Independent MLA Trevor Zinck is charged with fraud, theft and breach of trust.

One member of the Nova Scotia legislature and three former provincial politicians face criminal charges following an investigation into constituency expenses.

Independent MLA Trevor Zinck and former members Richard Hurlburt, Russell MacKinnon and David Wilson all face charges of fraud over $5,000 and breach of trust.

Zinck also faces two counts of theft over $5,000.

All four are due in court on April 20.

The Nova Scotia RCMP's commercial crimes section announced the charges on Monday after an eight-month investigation.

Insp. Jim MacDougall, officer in charge of the unit, said investigators spent "countless" hours reviewing thousands of documents over the past months. He said they notified three of the men personally and the other through his lawyer.

Premier Darrell Dexter said the charges reflect badly on all politicians and further erodes public confidence in politics, making it more difficult to encourage people to vote, run as candidates or support parties.

"Frankly, I'm not just disappointed, I'm angry because we all have to live with the consequences," he said.

PC MLA Chris d'Entremont said it was a "sad day for Nova Scotians. They should be angry about what we're hearing today."

In a press release, Zinck said his constituency office would remain open to serve the public.

"I would like to inform the community of Dartmouth North that this situation has not been a distraction that had prevented me from performing my responsibilities as a representative of and for the people," he said.

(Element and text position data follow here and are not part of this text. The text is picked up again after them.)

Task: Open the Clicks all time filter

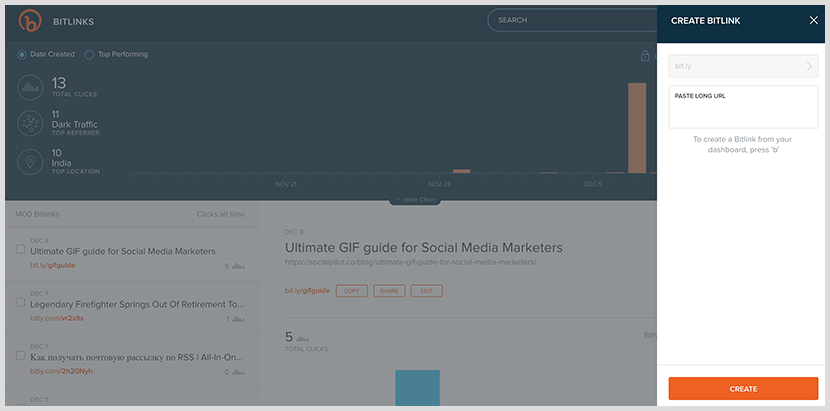Action: pyautogui.click(x=220, y=215)
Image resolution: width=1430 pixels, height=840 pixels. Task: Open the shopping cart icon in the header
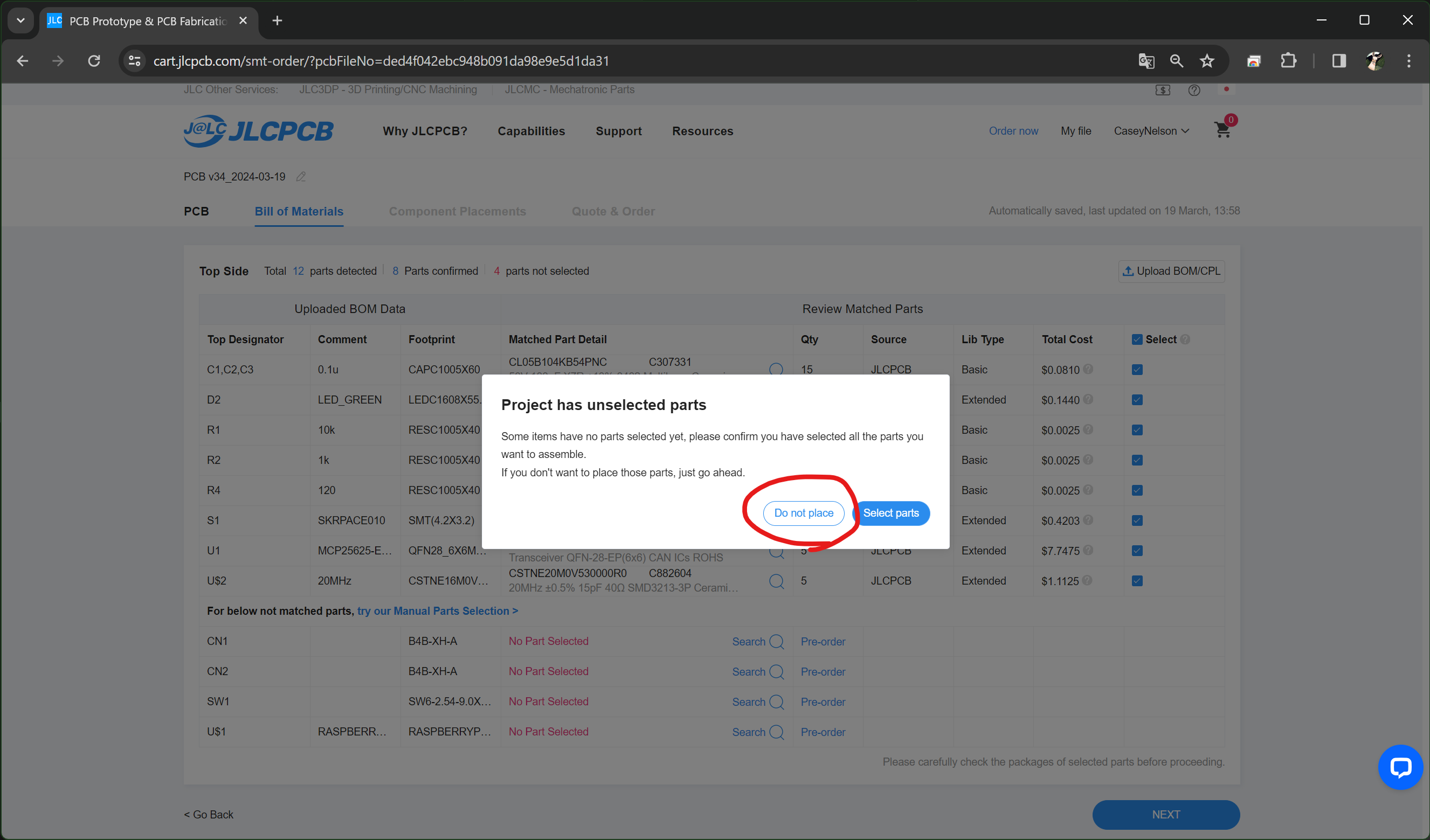pos(1223,130)
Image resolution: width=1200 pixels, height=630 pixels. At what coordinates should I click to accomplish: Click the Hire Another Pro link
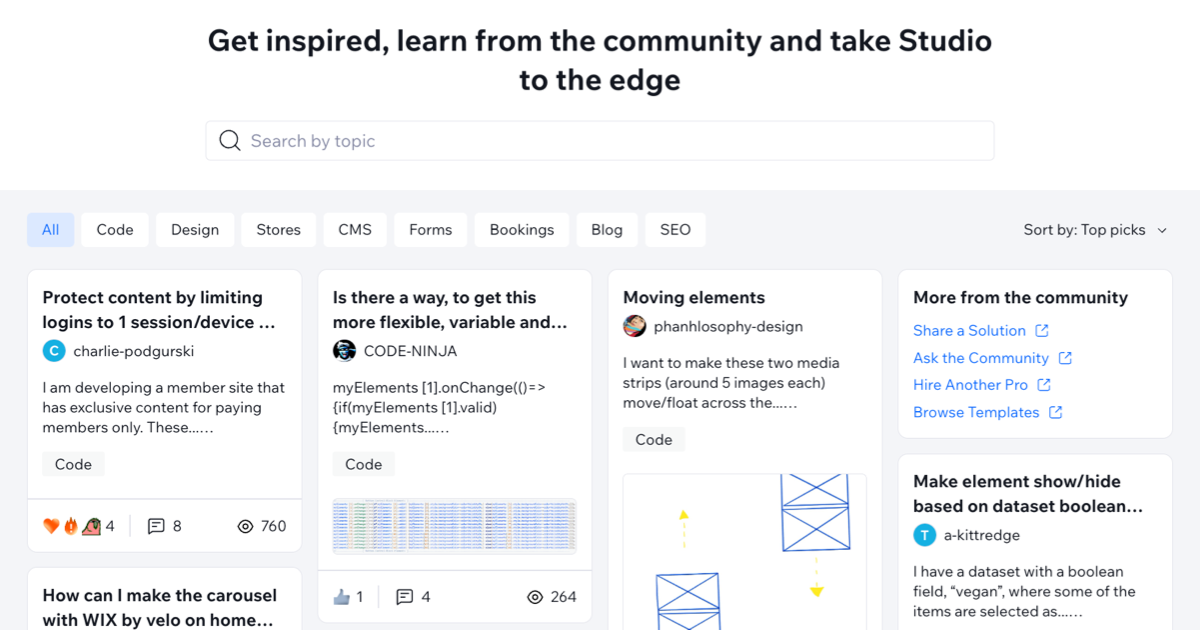click(x=972, y=384)
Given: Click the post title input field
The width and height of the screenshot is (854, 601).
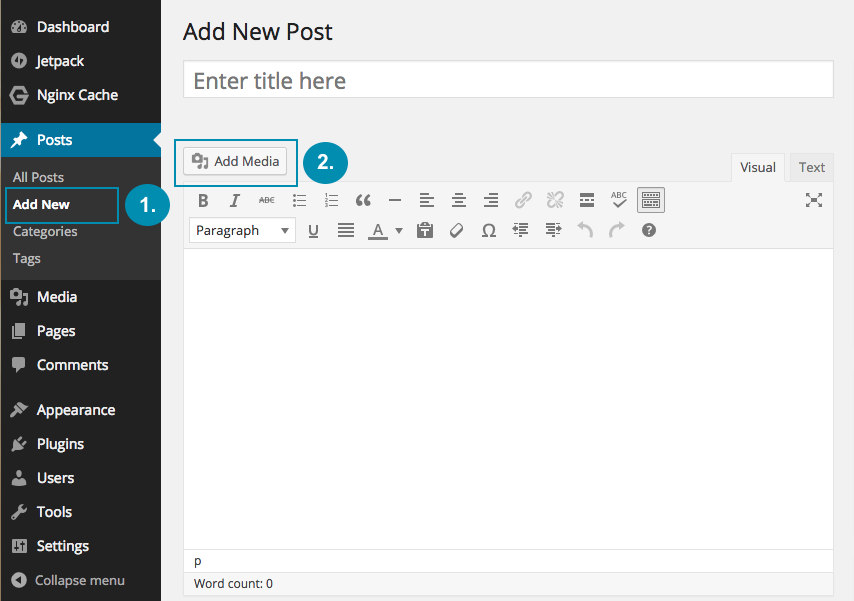Looking at the screenshot, I should (508, 80).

A year ago, Auditor General Jacques Lapointe released a report that cited "excessive" and "unreasonable" claims by some of the province's 52 MLAs. Examples included televisions, custom furniture and a generator.

A public furor resulted. Hurlburt, a PC, and Wilson, a Liberal, resigned. Zinck was ejected from the NDP caucus and now sits as an Independent.

MacKinnon, a former Liberal cabinet minister, was an MLA until 2006.

Hurlburt resigned his seat one year ago after admitting that he billed taxpayers $8,000 to have a generator installed in his home. He also spent more than $3,000 to buy and install a 40-inch LCD television in his constituency office.

Wilson, who resigned as MLA for Glace Bay, was also under scrutiny for payments allegedly made to his constituency assistants. He never explained why he resigned and disappeared from the public eye.

In an interview with CBC News last March, Zinck admitted to drinking and gambling problems after being kicked out of government caucus over unpaid bills.

The mounting pressures of running his constituency office without an assistant and the serious health problems of his father contributed to him drinking more and gambling online, Zinck told CBC.

Former speaker of the house Charlie Parker, who did an initial investigation last year, alleged Zinck was reimbursed for certain office expenses, such as power and rent, but didn't immediately use the money to pay those bills.

Parker alleged there were "irregularities" with five transactions, amounting to a few thousand dollars.

Last May, Lapointe referred five cases to the RCMP for a criminal investigation. He handed investigators a sixth file a month later.

RCMP are not charging two of the people they investigated, and thus are not naming them.

Last spring, the provincial legislature voted to revamp the MLA expense system.